McCreesh family: ‘Raymond was not involved in the Kingsmill massacre’
The late IRA hunger striker was named as someone linked to a rifle used in the shootings
The bullet riddled minibus in South Armagh where 10 protestant workmen were shot dead by IRA terrorists. Photograph: PA Wire
The funeral of hunger striker Raymond McCreesh. Photograph: Pat Langan
The family of the late IRA hunger striker Raymond McCreesh have rejected suggestions he was involved in the 1976 Kingsmill massacre.
In 2011 the PSNI Historical Enquiries Team said the Provisional IRA was responsible for the “purely sectarian” and “calculated slaughter” of 10 Protestants on January 5th 1976.
McCreesh, a South Armagh IRA member, who died on hunger strike back in 1981, was named as someone linked to a rifle used in the shootings.
His name has been back in public focus following the fallout from Sinn Féin MP Barry McElduff’s controversial tweet on the anniversary of the murders which was interpreted as a insult to victims.
On Monday morning Mr McElduff announced his intention to resign as West Tyrone MP over the hurt his actions had caused to families of the victims and survivor Alan Black.

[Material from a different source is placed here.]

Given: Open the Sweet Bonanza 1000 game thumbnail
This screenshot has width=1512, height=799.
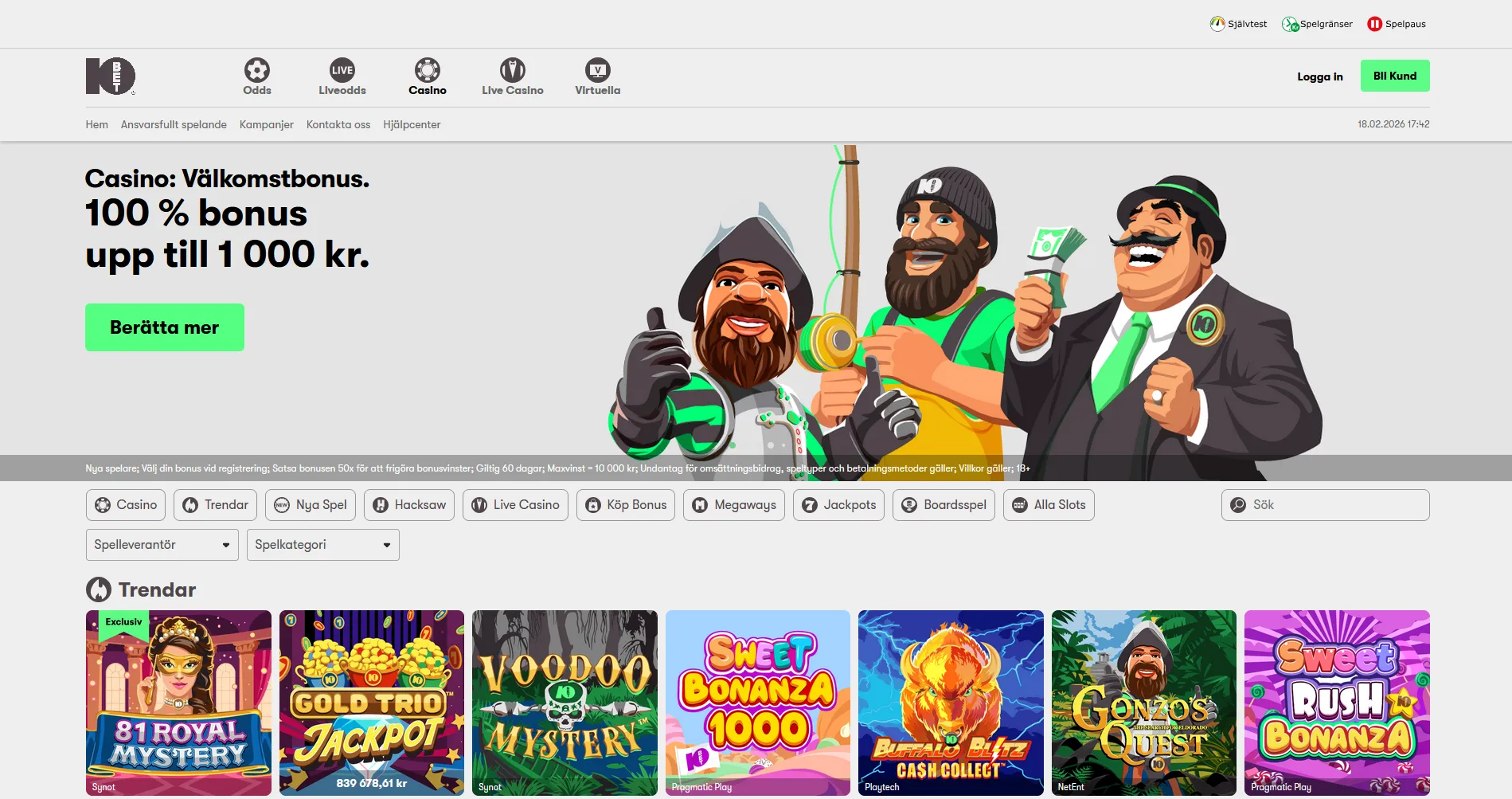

Also on Monday morning, a statement from the McCreesh family was issued - prior to the announcement from Mr McElduff that he was resigning over the tweet controversy - saying they did not wish to add to Kingsmill family pain and suffering but that “Raymond was not involved”.

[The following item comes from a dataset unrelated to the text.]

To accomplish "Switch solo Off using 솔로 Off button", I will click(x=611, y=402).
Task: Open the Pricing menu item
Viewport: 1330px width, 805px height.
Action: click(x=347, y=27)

“The family of the late Raymond McCreesh does not wish to add to the pain and suffering of the families of those who died in the Kingsmill massacre or to Alan Black who thankfully survived.
“The McCreesh family is painfully aware that there is no legislation to protect a person who is dead.

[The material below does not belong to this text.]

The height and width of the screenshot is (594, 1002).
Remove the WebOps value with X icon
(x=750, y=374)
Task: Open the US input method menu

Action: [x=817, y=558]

“Anyone can say anything they like about someone who is dead.
“The family has on many occasions refuted the accusation that Raymond was involved in the Kingsmill atrocity.
“The family repeats that the same evidence on which the present accusations are being made was available while Raymond was alive.
“The fact that the authorities never questioned, prosecuted or charged him in this connection speaks for itself.
“The McCreesh family knows that Raymond was not involved in the Kingsmill massacre.”